### Task requirements
Go through the records line by line from the top and repeat each one exactly, ending with the line that contains "Task: Go to the Deals tab".

[Dataset entries]

#####

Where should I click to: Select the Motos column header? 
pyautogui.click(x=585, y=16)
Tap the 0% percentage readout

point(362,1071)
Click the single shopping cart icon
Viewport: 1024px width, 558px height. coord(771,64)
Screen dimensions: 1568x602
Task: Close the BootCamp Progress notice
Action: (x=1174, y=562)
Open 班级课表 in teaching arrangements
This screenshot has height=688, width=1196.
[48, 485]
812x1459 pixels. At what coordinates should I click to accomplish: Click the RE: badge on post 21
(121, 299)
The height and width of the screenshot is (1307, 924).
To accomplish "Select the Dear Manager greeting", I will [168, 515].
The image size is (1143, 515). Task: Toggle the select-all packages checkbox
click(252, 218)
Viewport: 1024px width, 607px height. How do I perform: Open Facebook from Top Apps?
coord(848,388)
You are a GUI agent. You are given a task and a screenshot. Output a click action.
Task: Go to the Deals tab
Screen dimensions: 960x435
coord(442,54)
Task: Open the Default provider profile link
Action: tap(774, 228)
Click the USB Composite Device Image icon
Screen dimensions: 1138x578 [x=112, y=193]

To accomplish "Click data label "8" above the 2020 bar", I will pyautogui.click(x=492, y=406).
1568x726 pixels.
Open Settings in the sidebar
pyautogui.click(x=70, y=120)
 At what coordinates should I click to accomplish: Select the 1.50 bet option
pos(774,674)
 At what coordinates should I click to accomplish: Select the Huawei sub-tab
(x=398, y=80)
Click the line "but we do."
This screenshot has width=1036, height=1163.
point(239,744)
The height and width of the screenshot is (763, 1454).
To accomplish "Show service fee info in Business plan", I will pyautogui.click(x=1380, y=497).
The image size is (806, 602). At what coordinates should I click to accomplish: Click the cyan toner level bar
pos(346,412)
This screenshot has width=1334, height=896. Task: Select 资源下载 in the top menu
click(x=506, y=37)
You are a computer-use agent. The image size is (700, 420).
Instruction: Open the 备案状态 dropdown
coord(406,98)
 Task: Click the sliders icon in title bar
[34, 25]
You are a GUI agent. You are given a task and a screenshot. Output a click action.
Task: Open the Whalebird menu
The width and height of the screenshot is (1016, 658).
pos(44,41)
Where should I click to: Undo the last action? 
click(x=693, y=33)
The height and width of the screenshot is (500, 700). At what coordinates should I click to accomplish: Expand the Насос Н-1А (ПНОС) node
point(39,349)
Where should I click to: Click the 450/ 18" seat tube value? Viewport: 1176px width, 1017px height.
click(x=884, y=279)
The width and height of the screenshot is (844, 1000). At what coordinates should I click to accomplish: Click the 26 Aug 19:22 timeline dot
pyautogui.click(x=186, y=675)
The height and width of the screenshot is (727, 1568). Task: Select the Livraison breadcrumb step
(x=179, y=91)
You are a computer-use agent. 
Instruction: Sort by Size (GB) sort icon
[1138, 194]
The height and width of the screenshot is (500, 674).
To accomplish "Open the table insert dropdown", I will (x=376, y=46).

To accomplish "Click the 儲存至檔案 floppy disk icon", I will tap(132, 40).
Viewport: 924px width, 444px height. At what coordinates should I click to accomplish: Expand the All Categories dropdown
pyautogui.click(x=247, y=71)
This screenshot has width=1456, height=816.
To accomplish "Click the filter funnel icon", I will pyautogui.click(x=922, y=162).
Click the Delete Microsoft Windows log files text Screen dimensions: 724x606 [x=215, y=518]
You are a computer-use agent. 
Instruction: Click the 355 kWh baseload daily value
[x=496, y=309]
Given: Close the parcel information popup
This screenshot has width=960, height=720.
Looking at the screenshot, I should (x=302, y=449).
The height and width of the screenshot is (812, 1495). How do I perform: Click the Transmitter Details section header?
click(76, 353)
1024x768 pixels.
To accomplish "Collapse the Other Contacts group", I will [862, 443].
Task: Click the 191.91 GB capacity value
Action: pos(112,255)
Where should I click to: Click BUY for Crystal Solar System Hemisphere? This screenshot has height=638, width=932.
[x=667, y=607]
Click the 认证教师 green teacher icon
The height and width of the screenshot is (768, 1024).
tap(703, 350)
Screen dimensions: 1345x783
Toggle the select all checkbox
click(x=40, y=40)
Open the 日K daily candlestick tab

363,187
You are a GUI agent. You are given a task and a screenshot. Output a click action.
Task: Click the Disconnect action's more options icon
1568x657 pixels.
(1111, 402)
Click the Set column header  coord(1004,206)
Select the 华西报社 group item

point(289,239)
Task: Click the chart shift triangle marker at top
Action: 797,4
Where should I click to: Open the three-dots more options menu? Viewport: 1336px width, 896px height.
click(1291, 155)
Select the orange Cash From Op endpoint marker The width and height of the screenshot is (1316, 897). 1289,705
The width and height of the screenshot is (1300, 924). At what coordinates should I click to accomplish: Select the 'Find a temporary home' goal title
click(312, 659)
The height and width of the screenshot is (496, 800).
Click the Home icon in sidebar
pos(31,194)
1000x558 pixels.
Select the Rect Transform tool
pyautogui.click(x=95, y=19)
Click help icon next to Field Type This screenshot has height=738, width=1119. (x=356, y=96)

#####

### Response for this exercise
Where should I click to: Select the Motos column header? 
pyautogui.click(x=585, y=16)
Tap the 0% percentage readout

point(362,1071)
Click the single shopping cart icon
Viewport: 1024px width, 558px height. coord(771,64)
Screen dimensions: 1568x602
Task: Close the BootCamp Progress notice
Action: (x=1174, y=562)
Open 班级课表 in teaching arrangements
This screenshot has height=688, width=1196.
[48, 485]
812x1459 pixels. At what coordinates should I click to accomplish: Click the RE: badge on post 21
(121, 299)
The height and width of the screenshot is (1307, 924).
To accomplish "Select the Dear Manager greeting", I will [168, 515].
The image size is (1143, 515). Task: Toggle the select-all packages checkbox
click(252, 218)
Viewport: 1024px width, 607px height. How do I perform: Open Facebook from Top Apps?
coord(848,388)
You are a GUI agent. You are given a task and a screenshot. Output a click action.
Task: Go to the Deals tab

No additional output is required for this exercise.